■ Excerpted text

>> BEGIN

Interpretation of Subunit 1/6 (later than ∼45.4 Ma) is complicated but appears to be characterized by generally low salinity, particularly in the ∼202.5–203.5 mcd interval (∼44.6 Ma) prior to the eventual unroofing of the ridge described by detailed palynological data [Sangiorgi et al., 2008b]. Onodera et al. [2008] suggest a shallow connection to the Atlantic on ebridian and silicoflagellate evidence for Subunit 1/6. We cannot confirm or deny this with our diatom data as, although the diatom assemblages in Subunit 1/6 are somewhat different from those in Unit 2 (C. E. Stickley, unpublished data, 2007), diatom abundance is very low (Figure 3b) and the derived salinity signal is noisy (Figure 6).

With the possible exception of sea level–driven salinity changes at 49 Ma and 48 Ma [see Waddell and Moore, 2008, for discussion], fluctuations in salinity during biosilica deposition on the LR are most likely controlled by intensity of precipitation and river runoff. In addition, Mn/Al ratios are high in the biosiliceous interval (Figure 4) and may indicate an environment akin to the modern Baltic Sea where permanent stratification is caused by low-salinity (6–9‰) surface waters. High concentrations of dissolved Mn occur at the boundary between the oxic (upper) and anoxic (lower) water layers owing to intense Mn recycling and the presence of high dissolved Mn2+ concentrations in the anoxic water column. Episodic, oxygenated, salt water inflow from the North Sea causes abrupt changes from anoxic to oxic conditions in bottom waters at several years intervals [Huckriede and Meischner, 1996, and references therein], allowing Mn oxidization and deposition of Mn-rich minerals (fixation of Mn2+-carbonates) in the sediments. A similar high-Mn scenario might be invoked for Unit 2 above the Azolla interval, where very high Mn/Al values indicate flushing periods and possibly increased salinity. The very low Mn/Al values in Subunit 1/6 indicate the opposite and a return to extensive anoxia with the exception of the 202.5–203.5 mcd interval. This assumption is corroborated by very high Fe/Al ratios which indicate anoxic water column conditions [Lyons and Severmann, 2006; Brumsack, 2006].

>> END

■ Data entries

>> BEGIN

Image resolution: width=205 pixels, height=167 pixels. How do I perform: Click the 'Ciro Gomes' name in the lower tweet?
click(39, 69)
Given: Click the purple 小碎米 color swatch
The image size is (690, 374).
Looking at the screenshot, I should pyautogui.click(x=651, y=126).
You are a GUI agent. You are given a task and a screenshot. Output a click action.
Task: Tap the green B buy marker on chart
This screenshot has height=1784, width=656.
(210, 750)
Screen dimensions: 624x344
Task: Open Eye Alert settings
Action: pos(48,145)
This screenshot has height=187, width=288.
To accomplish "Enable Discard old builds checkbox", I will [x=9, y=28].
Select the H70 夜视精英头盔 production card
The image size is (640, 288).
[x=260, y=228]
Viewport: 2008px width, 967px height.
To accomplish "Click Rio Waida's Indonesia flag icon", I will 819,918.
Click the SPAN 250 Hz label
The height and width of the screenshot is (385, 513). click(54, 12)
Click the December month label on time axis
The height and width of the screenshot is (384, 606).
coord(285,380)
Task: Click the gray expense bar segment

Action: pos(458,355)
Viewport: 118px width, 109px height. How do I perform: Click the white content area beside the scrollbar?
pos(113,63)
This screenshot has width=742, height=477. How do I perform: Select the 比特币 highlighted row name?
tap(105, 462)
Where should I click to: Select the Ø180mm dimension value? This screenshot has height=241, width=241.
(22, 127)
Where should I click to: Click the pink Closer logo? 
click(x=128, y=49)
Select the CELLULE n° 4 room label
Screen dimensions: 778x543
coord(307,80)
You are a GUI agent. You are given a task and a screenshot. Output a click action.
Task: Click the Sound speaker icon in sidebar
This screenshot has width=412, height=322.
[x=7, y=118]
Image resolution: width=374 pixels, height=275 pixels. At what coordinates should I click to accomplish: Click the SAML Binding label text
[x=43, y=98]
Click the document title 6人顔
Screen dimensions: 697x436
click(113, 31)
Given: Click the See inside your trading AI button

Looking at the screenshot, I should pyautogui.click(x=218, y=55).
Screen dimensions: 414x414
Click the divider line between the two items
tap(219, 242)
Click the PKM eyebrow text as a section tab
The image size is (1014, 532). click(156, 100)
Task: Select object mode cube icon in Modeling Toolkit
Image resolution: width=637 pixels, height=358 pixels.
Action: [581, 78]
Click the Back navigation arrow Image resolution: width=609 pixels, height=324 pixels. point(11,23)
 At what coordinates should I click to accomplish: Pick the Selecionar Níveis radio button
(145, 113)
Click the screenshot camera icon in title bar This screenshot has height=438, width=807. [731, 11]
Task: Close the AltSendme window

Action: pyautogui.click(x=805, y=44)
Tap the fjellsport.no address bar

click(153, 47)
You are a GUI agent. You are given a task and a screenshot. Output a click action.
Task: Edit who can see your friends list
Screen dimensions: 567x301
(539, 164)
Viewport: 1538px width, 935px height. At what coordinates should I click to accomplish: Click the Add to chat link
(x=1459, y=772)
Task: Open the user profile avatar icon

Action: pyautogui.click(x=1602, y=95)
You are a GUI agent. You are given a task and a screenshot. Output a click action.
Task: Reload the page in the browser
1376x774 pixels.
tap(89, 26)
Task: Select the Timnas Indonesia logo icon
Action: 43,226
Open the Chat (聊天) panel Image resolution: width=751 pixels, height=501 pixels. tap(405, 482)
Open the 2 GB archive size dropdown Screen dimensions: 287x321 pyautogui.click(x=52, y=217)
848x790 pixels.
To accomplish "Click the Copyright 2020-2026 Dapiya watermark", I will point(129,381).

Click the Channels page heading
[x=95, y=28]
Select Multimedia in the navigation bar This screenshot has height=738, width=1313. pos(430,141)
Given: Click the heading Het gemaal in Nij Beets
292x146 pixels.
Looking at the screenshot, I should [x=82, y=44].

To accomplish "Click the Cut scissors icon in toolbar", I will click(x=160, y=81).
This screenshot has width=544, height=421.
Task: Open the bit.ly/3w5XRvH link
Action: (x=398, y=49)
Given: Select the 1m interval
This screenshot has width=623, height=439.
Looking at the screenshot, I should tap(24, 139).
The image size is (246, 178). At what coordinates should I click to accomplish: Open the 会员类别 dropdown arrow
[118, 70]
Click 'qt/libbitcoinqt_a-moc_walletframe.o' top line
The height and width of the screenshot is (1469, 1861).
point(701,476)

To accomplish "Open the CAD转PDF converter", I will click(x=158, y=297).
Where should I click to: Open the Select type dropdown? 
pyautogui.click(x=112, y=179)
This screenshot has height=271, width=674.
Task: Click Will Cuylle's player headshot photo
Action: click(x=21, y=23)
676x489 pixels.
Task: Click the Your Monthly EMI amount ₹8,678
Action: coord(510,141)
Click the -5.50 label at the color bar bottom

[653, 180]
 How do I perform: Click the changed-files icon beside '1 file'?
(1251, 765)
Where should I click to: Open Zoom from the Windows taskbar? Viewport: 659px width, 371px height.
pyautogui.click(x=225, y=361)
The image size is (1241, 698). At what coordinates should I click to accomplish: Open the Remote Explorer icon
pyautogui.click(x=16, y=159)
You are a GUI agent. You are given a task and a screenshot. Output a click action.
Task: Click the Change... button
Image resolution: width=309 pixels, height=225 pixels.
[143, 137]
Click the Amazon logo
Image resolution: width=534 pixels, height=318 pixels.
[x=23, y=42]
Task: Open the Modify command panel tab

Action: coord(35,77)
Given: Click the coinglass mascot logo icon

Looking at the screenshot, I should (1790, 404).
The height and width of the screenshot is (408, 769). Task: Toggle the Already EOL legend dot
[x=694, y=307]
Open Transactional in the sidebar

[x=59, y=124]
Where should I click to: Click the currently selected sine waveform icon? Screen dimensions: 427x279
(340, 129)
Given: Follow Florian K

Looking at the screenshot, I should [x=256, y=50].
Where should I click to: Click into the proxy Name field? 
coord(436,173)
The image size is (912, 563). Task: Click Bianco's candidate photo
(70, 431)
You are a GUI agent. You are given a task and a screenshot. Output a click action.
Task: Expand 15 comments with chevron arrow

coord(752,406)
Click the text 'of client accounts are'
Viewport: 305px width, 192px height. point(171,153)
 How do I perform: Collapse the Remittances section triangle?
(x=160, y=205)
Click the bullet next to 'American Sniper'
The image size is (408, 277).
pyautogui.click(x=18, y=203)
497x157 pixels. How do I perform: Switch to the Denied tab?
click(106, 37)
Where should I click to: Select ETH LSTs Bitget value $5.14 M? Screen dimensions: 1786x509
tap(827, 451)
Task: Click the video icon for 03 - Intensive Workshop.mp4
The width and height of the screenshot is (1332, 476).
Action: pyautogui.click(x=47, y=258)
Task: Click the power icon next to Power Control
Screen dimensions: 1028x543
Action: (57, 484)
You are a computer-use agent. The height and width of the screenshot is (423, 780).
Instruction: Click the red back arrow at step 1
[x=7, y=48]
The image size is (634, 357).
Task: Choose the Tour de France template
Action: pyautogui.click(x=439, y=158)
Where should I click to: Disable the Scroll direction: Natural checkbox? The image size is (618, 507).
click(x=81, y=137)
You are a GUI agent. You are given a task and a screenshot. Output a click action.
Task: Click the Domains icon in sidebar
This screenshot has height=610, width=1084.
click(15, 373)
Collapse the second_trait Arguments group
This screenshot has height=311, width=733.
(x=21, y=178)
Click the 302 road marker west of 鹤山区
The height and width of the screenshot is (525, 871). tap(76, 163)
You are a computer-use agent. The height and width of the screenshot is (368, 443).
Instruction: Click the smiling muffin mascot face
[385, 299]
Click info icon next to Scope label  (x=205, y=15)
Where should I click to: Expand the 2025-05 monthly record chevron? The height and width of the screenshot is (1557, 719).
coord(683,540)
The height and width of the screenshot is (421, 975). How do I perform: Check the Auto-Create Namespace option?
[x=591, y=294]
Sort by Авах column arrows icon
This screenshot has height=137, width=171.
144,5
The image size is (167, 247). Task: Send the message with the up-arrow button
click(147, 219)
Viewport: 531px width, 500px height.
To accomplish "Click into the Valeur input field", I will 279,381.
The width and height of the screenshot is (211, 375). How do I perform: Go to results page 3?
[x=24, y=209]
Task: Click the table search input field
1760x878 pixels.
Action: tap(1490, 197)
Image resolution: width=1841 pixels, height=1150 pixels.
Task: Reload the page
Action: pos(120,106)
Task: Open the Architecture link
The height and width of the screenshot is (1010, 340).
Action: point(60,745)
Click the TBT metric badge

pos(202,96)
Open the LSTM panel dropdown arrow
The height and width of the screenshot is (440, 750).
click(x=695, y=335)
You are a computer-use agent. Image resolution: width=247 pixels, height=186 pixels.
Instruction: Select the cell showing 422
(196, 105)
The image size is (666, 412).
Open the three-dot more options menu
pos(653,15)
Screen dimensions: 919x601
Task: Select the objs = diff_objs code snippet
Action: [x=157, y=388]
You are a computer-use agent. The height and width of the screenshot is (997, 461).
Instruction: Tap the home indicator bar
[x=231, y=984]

>> END

■ Exercise task 1
According to the paleosalinity text, what modern environment might the high Mn/Al ratios in the biosiliceous interval resemble?
■ Exercise task 2
Based on the paleosalinity text, is each of these statements correct? (a) Diatom abundance in Subunit 1/6 is very low. (b) The very low Mn/Al values in Subunit 1/6 point to flushing periods and higher salinity. (c) Fe/Al ratios are cited as evidence of anoxic water column conditions.
■ Exercise task 3
Extend the paleosalinity text from where it ends.

■ Written answer 1
The modern Baltic Sea, where low-salinity (6–9‰) surface waters cause permanent stratification.

■ Written answer 2
(a) Yes: "diatom abundance is very low (Figure 3b)"
(b) No: "The very low Mn/Al values in Subunit 1/6 indicate the opposite and a return to extensive anoxia"
(c) Yes: "very high Fe/Al ratios which indicate anoxic water column conditions"

■ Written answer 3
Generally Mn/Al correlates reasonably well to silicofossil abundance and Si/Al (R2 = 0.61) (Figure 4). Anoxic basins act as nutrient and Mn traps [Konovalov and Murray, 2001; Brumsack, 2006]. When anoxic conditions cease during flushing events, dissolved silica is made available for plankton growth, whereas Mn will be oxidized and converted into the particulate Mn4+ state. In the paleorecord both Mn and Si will accumulate in parallel. This seems to be the case in Unit 2 and the 202.5–203.5 mcd interval of Subunit 1/6. If analogous to the Baltic Sea, this may indicate some relative ventilation and additional nutrient supply during the main phase of biosilica production on the LR. Porosity (indicated by Na) is also an important factor for enrichment and may explain Mn/Al peaks (R2 = 0.95 and 0.68 for Na/Al versus Si/Al and Mn/Al, respectively, Figure 4). We also note submillimeter laminations and a high abundance of palynomorphs throughout the biosiliceous interval [e.g., Expedition 302 Scientists, 2006], which shows that if ventilation occurred, it was not intense or only short-lived (e.g., subannual) in this land-locked sea. Ventilation intense enough to oxidize organic microfossils did not affect the region until the early Miocene [Jakobsson et al., 2007].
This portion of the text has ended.